Universities are very expensive to the public purse, so a growth generating university system is a convenient bit of rhetoric to justify public subsidies, just as universities claim you will get much higher lifetime incomes earnings with a degree in order to encourages students to pay fees. Lauder is challenging these assumptions.

Suppose they are not true – or insufficiently true to justify the rhetoric. That does not mean you should not get a tertiary education after school or that you should discourage your younger friends and relations from attending tertiary institutions. I suppose a certificate proves to a future employer that you have stickability so that the credential becomes a filter for identifying an underlying ability.

(Some of the postgraduate university courses I know about are of very poor quality in terms of content and teaching, but I still might hire a graduate based on the evidence that they survived. Some employers can be very sophisticated. I recall when I was hiring we gave weight to graduates from departments which did not have high research profiles but which we knew gave a sound training.)

Some go to university because they are interested in the subjects they study rather than to generate a career path. Their education may not add much directly to GDP but may enhance the nation’s (and personal) wellbeing. Crucially, who can tell? Certainly not big brother in Wellington. That is why we give students choice.

How much of the tertiary system should central government fund?
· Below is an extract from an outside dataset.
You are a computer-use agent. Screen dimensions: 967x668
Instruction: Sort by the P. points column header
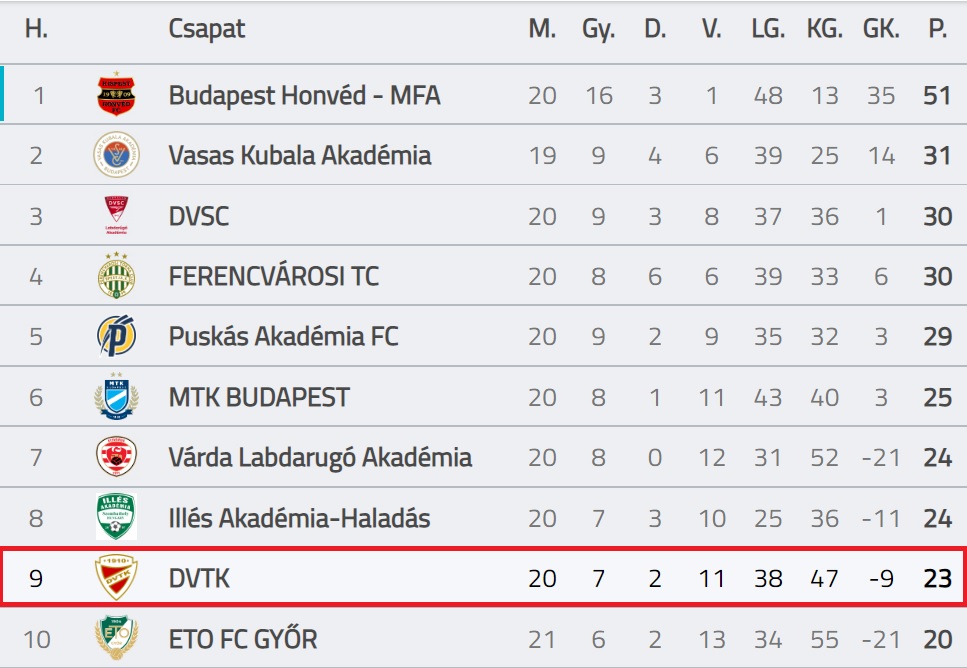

We have not really had a serious discussion on that, especially as it might require a careful analysis of the role of the tertiary institutions in economic growth.  An alternative is that some tertiary education – say three years – is an entitlement of every New Zealander. Costs matter though. While the changes to tertiary education of the early 1990s, which are the foundation for today’s system was shaped by neoliberalism, it was driven by the rising costs to the exchequer as we increased the proportion of each generation going to universities and polytechs.

While there may well be a case for tertiary institutions screwing as much out of the exchequer as they can, using not very robust arguments of their value to commerce, I am uneasy about the same argument being used to attract students, especially if Lauder is correct and the commercial demand for graduates is changing.

But even so, the commercial case for public funding has its limitations. It tends to be very short term, a means of subsidising business taking on new entrants at the cost of the long-term contributions that a good university can make. Business does not give a lot of credit to the enquiring mind, to thinking critically and outside the square, to the willingness to challenge the status quo, to being civic minded, all of which create the resilience necessary to cope with economic, political social and technological change over a lifetime; attributes vital for sustainable survival and which – apparently – do not come naturally to New Zealanders (nor, probably, to everyone).

Perhaps the most important attribute is to engender in maturing adults a commitment to lifelong learning.